(Stored data)
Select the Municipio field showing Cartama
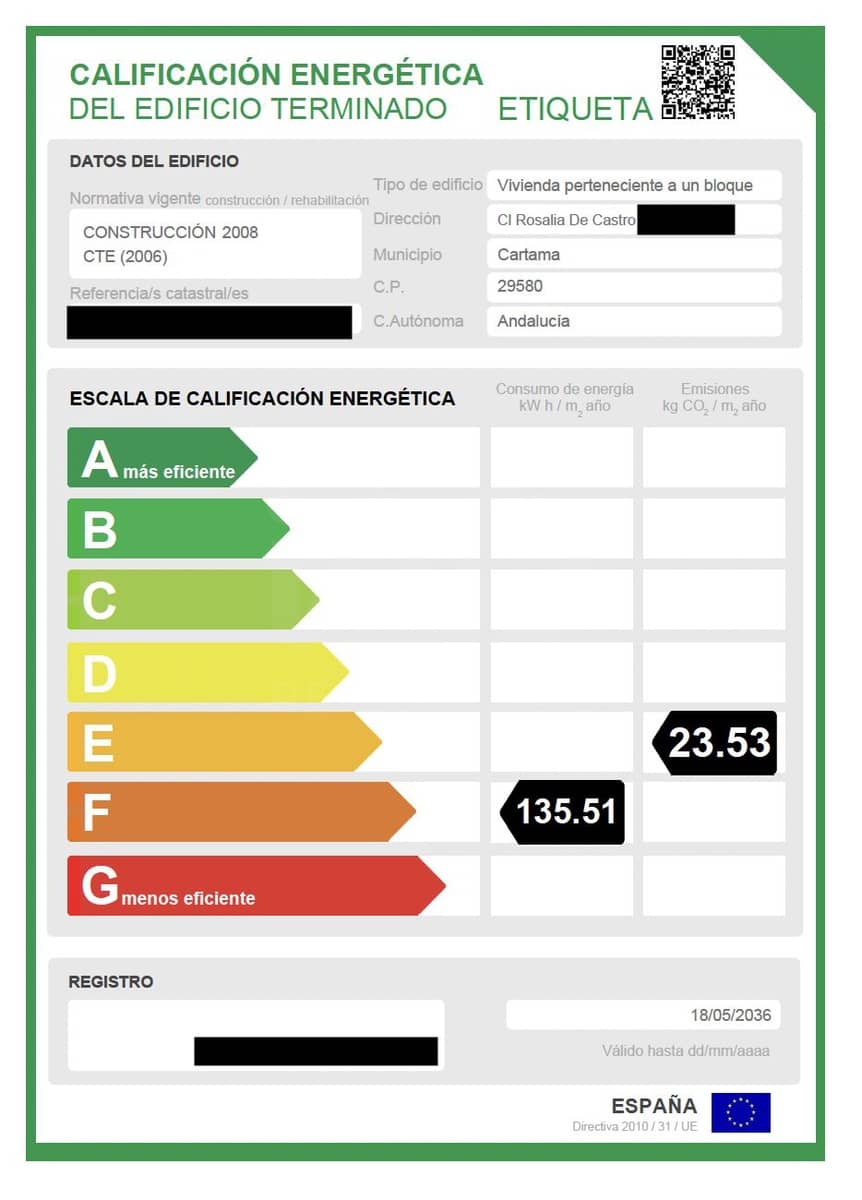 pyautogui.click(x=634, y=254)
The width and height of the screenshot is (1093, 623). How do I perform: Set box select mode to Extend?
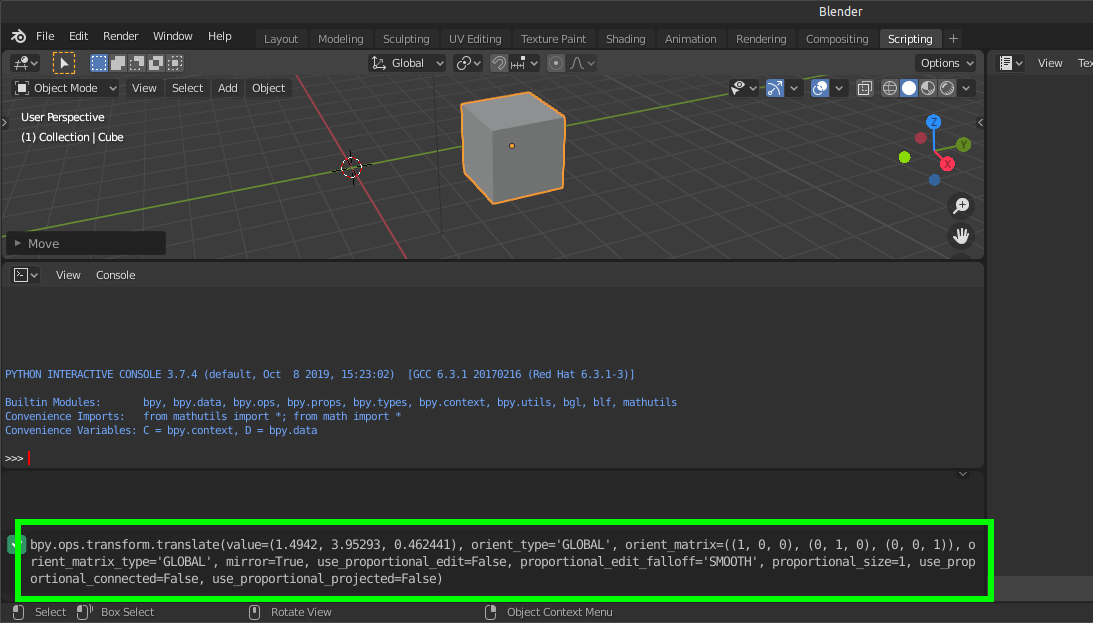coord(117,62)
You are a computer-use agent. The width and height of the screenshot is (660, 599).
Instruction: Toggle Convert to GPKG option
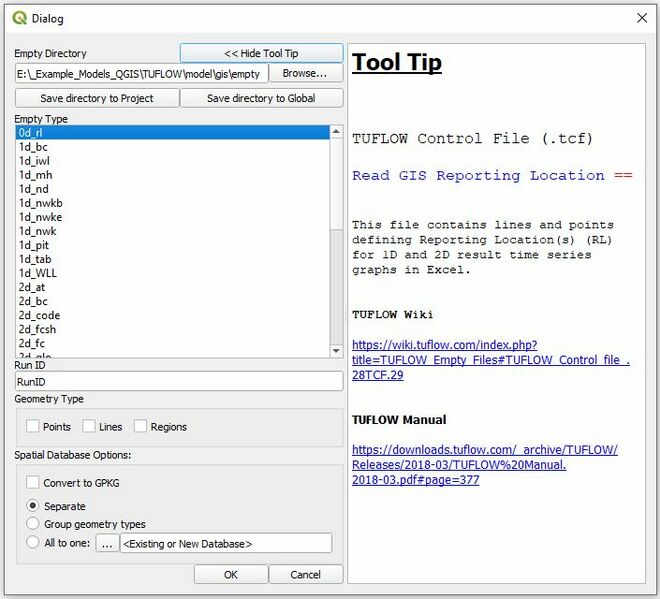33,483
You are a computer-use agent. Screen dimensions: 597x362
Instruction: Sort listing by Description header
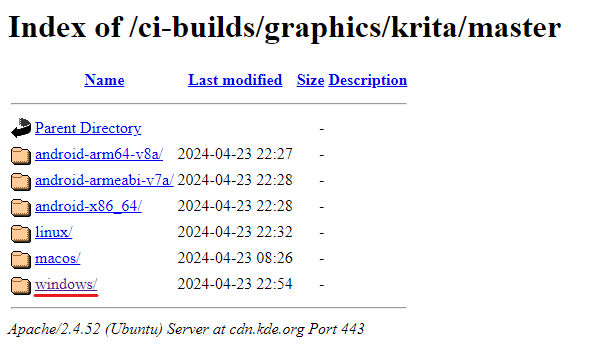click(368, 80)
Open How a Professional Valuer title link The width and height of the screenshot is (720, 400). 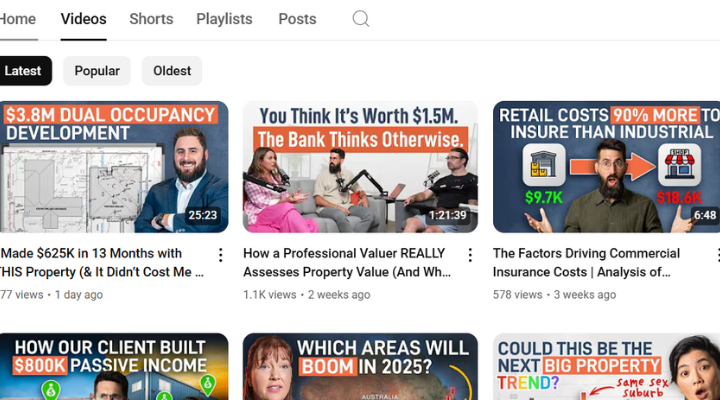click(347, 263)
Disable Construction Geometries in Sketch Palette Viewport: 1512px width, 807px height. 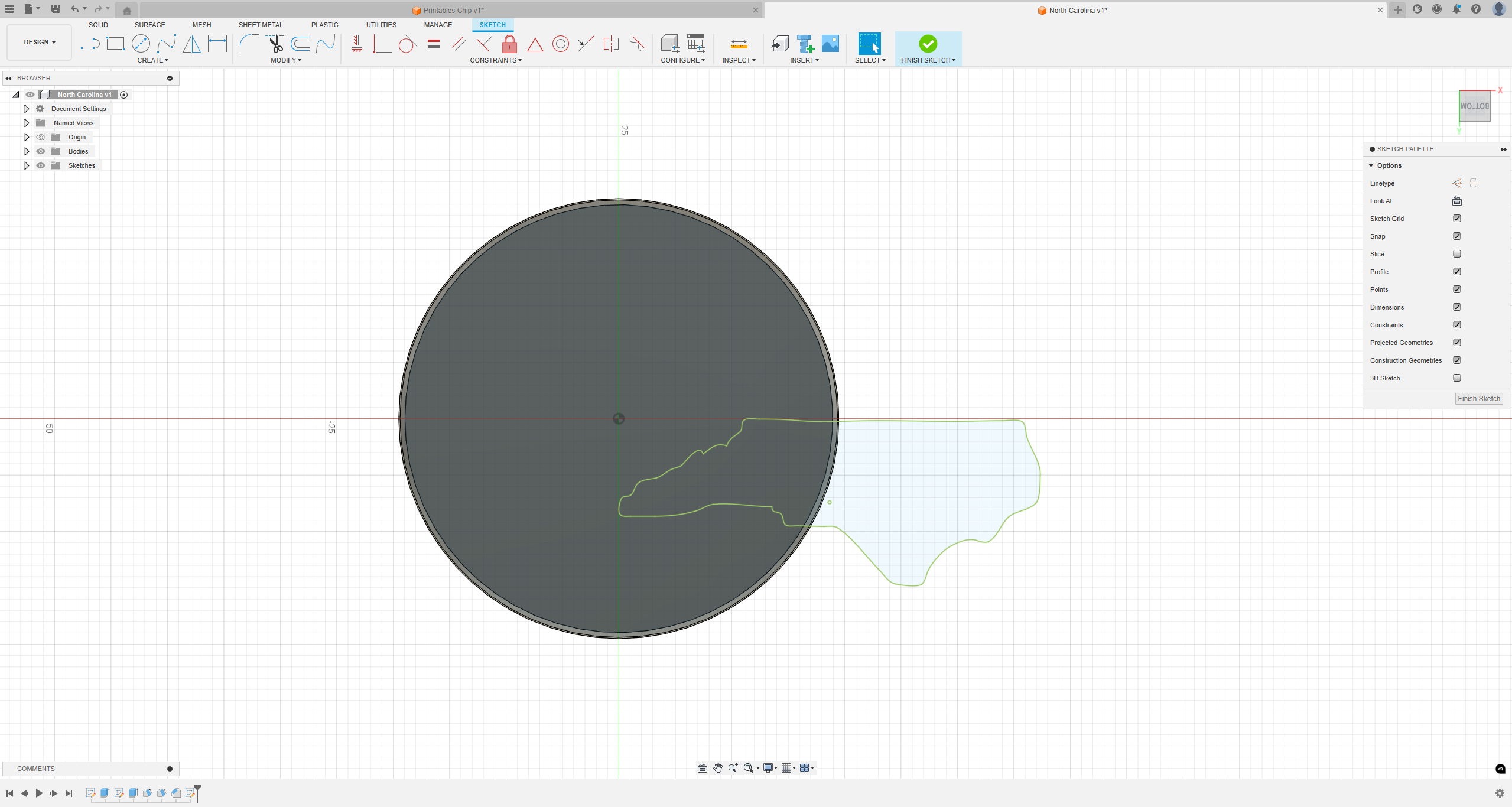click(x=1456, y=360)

Aim of the task = What is the number of lines in the records that hold "computer"? Give the number by itself.

Solution for this exercise = 2